2016 National Planning Excellence Award: Implementation

Downtown Columbus Riverfront – City of Columbus and Columbus Downtown Development Corporation

Columbus, Ohio


Restoring the Scioto River provided more than just improving public access to the riverfront. It spurred community reinvestment and created five new downtown parks, removed two low-head dams, restored the riverfront ecosystem and revitalized adjacent neighborhoods. These investments have helped to grow downtown's residential population 108 percent since 2002.

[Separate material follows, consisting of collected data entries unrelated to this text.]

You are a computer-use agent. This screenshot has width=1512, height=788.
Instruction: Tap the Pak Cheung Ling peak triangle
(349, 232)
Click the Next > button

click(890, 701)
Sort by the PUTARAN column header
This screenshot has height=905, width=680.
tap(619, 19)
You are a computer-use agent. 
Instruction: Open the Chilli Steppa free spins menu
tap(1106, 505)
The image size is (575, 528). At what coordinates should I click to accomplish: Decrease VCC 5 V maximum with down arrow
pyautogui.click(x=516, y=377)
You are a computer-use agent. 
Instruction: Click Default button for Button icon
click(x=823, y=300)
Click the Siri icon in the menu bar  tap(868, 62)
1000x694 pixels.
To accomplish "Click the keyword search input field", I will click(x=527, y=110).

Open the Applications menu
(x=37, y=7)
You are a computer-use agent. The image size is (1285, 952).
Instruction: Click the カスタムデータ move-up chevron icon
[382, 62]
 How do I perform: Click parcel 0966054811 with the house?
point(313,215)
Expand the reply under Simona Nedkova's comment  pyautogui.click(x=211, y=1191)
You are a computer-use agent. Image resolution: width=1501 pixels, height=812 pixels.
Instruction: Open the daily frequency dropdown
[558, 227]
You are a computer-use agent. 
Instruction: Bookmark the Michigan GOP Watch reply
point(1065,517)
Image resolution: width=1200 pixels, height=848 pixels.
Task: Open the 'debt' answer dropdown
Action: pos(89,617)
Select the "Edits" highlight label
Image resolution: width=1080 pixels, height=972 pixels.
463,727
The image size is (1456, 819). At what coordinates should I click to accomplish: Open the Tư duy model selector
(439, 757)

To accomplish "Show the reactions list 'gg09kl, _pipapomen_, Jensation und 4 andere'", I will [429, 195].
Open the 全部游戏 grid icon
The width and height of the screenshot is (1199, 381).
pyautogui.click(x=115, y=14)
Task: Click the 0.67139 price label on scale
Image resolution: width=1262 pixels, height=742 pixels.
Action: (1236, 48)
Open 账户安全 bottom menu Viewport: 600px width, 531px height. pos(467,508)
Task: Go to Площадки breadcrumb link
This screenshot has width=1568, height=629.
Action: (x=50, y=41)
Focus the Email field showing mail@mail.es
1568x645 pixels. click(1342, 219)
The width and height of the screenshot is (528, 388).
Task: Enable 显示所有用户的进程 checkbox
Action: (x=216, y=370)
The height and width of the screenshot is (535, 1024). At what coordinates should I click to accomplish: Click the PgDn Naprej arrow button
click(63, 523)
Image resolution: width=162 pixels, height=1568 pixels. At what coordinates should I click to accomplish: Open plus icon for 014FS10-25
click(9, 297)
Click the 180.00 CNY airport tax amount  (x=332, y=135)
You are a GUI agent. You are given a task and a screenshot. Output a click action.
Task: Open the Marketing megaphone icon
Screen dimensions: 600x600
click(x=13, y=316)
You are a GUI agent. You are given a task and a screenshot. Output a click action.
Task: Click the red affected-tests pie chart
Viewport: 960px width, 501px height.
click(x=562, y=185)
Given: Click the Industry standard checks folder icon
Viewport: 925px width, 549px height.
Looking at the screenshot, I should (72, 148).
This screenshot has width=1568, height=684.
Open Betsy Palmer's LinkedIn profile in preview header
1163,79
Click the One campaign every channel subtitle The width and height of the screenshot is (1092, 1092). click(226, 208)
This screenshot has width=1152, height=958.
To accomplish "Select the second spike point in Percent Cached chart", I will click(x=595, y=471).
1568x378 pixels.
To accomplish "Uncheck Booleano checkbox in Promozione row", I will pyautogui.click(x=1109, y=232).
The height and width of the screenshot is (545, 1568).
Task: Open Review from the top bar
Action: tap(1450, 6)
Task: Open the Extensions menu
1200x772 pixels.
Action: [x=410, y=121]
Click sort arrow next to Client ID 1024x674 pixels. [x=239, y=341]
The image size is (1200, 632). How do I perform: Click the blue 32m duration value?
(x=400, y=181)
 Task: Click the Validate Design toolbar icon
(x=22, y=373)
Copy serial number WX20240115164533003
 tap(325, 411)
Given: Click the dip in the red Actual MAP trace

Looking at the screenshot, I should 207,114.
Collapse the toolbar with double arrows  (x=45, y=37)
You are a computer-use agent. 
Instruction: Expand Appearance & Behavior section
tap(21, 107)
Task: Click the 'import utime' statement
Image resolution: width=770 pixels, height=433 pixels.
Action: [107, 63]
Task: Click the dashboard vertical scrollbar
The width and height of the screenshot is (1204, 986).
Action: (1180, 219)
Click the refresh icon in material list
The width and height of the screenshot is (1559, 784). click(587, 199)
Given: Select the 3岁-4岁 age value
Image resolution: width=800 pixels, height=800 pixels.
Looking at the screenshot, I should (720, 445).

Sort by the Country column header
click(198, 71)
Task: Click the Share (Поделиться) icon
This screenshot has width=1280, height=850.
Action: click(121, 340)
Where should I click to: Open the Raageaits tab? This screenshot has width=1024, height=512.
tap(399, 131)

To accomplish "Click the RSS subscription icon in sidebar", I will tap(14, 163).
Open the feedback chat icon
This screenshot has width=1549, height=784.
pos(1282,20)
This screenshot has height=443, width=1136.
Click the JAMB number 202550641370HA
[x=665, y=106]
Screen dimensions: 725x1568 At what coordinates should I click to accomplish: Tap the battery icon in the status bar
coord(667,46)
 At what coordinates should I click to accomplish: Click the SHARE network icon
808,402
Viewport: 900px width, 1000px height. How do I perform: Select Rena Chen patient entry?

The 1998 Riverfront Vision Plan established the community goals of creating a connected, active and healthy river system that was an asset to Central Ohio. The plan identified five objectives: contribute to the overall image of Columbus; become a destination and connective civic corridor; foster new development; enable community interaction; and improve the riparian environment. The plan's objectives were not only met, they achieved what other plans over the past 100 years had attempted to do – make the river a civic asset.

In total, 179 acres of new and renovated parkland has reconnected the public to the riverfront. Completed in 2011, the Scioto Mile is the centerpiece of the new riverfront park featuring a 15,000 square foot interactive fountain, performance space, restored balustrade, overlooks and inviting seating, and entertainment and dining areas. With the removal of the Fifth Avenue Dam on the Olentangy River and the Main Street Dam on the Scioto River downtown, there is now a navigable, recreation river corridor between the Ohio State University and Downtown Columbus. A brownfield was transformed into a 120-acre park that has been designated as an important bird area by the Audubon Society. The final piece of this riverfront revival is the Scioto Greenways that opened in the fall of 2015, creating 33 new acres of parkland in the heart of downtown along with a naturalized river channel and new riparian habitats.

Read about the plans that led to the transformation of the riverfront.

The Scioto Audubon Metro Park (2009) transformed the City Impound Lot into a 120-acre active urban greenspace, featuring a LEED-Gold certified Audubon Center and one of the largest outdoor climbing walls in the region. Photo by Randall L Schieber.


After the planning efforts of the late 1990s, the City of Columbus continued to revisit its planning goals and objectives. Over the years, a transparent planning process has encouraged broad public support and helped to increase the speed of implementation. Following the 2002 Downtown Strategic Business Plan, the City created the Columbus Downtown Development Corporation to implement projects and guide downtown improvements through public-private partnerships. The 2010 Downtown Columbus Strategic Plan set the stage for the final phase of riverfront improvements that opened this past fall. The most popular idea to emerge from that planning process, the restoration of the Scioto River downtown, garnered wide public and private support enabling strong partnerships to be formed. In the last decade and a half, partners have included: the State of Ohio; Franklin County and Franklin County Metro Parks; Audubon Ohio; the Mid-Ohio Regional Planning Commission; the US and Ohio EPA; Ohio Department of Transportation; the Columbus Foundation; Battelle Memorial Institute; American Electric Power; Grange Insurance; and many more.

The Scioto Greenways (2015) has narrowed the river from 577' to 257', restoring habitat and creating an additional 33 additional acres of parkland downtown. Photo by Randall L. Schieber.


Planning for the riverfront enabled the city to achieve success beyond what was originally envisioned in the 1998 Riverfront Vision Plan. The City, Columbus Downtown Development Corporation and the private sector worked together to facilitate investment of over $127 million in 179 acres of new and renovated parkland. Millions of visitors now come to the riverfront annually and the transformation has triggered nearly $1.4 billion in additional private investments in the neighborhoods and urban districts that surround the Scioto River. The river and stream corridors are now unique Columbus assets.